Studebaker v. New Castle Gas Co.

7 Pa. Super. 641 | Pa. Super. Ct. | 1898

Opinion by

Orlady, J.,

The defendant company could assert its right of eminent domain under the Act of May 29, 1885, P. L. 29, only after a literal observance of that statute, and whatever of doubt there may have been at the time of the entry upon the plaintiff’s lands of its own right, it could have been avoided by following the requirements of the tenth section of the act, which provides : “ Prior to any appropriation, the corporation shall attempt to agree with the owner as to the damage properly payable for an easement in his or her property, if such owner can be found and is sui juris, failing to agree, the corporation shall tender to the property owner a bond with sufficient sureties to secure him or her in the payment of damages; if the owner refuse to accept said bond or cannot be found or is not sui juris, the same shall then be presented to the court of common pleas of the proper county after reasonable notice to the property owner by advertisement or otherwise to be approved by it.
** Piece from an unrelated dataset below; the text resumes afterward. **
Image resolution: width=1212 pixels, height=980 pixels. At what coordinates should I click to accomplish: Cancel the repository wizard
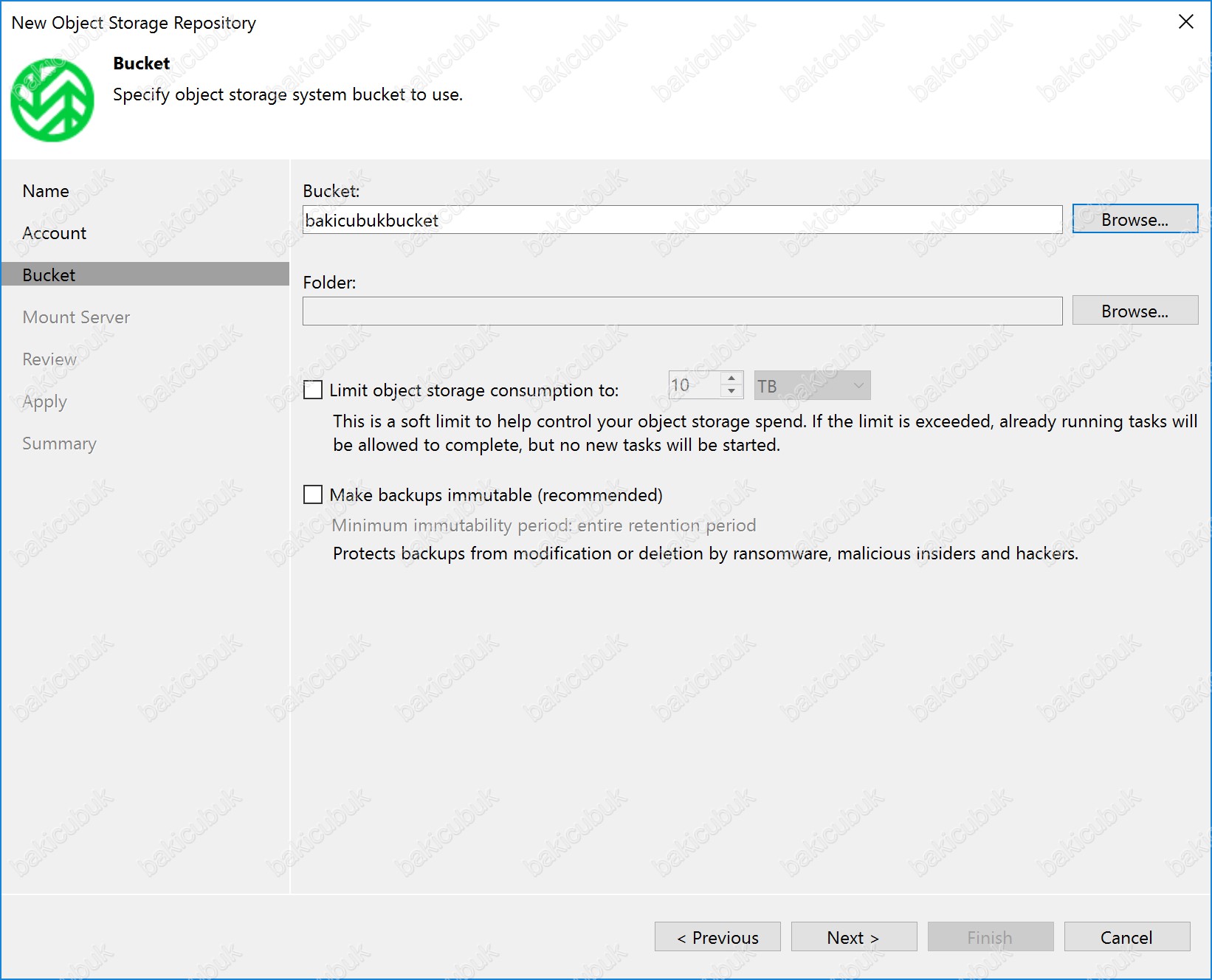[x=1126, y=937]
Upon the approval of the bond and its being filed, the right of the corporation to enter upon the enjoyment of its easement shall be complete.”
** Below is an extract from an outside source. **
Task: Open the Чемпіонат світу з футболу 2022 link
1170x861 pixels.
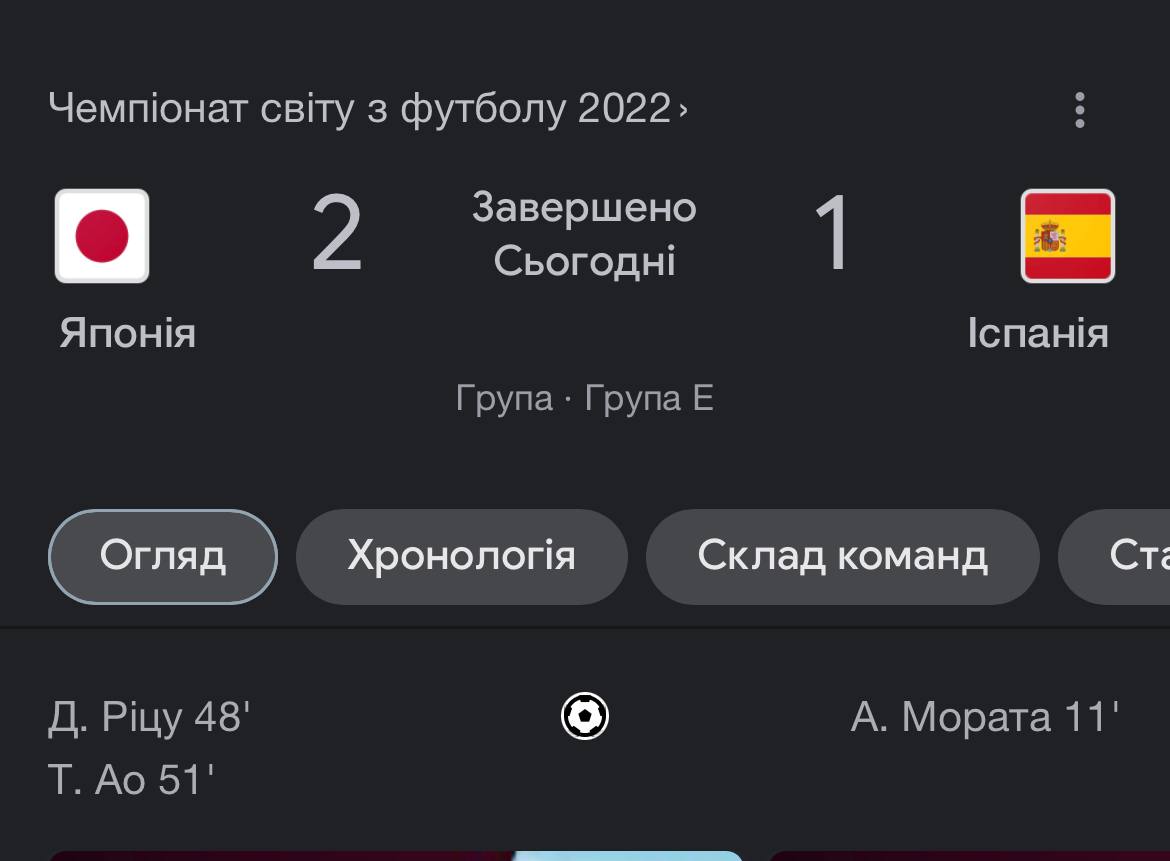Action: [359, 109]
The mooted fact as to whether a bond was tendered and accepted by the plaintiff before the entry was made, was the principal one in the case.
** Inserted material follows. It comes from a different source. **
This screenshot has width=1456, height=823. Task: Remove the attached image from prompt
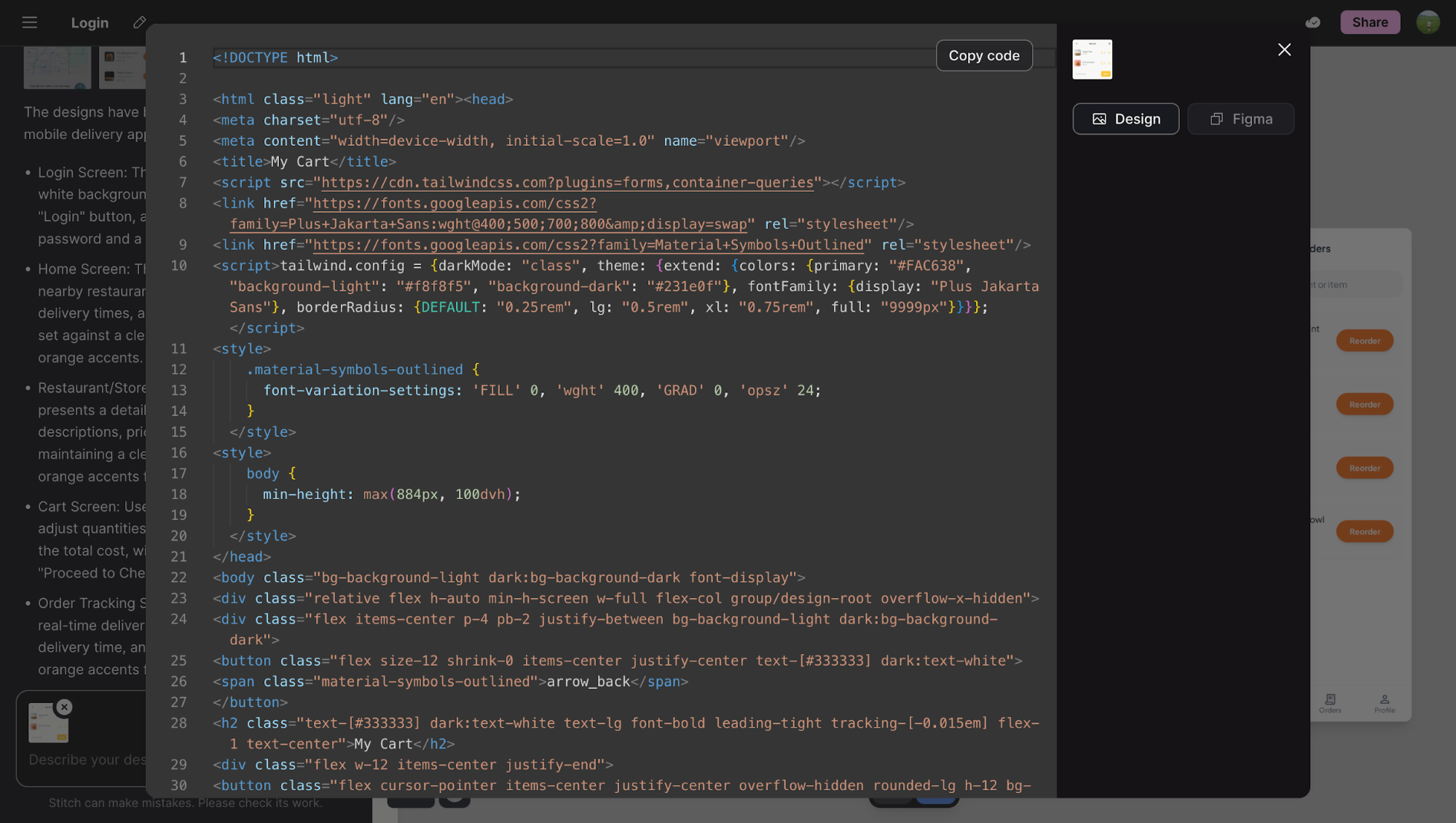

*645The defendant’s first point, “If defendant tendered and plaintiff accepted and retained the bond in his possession up until the case was called for trial, there can be no recovery, and the verdict should be for the defendant,” was answered by the court thus: “ Affirmed, but you heard what these three men said.” Of this it is complained that the defendant was entitled to an unqualified affirmance, which is correct if the fact as therein stated was undisputed or was so clearly proved as to make it beyond doubt, but three witnesses for the plaintiff had testified that the bond was not accepted and the addition, “ but you heard what those three men said,” was nothing more than calling the attention of the jury to the fact that the proposition was affirmed if they found the fact as therein declared.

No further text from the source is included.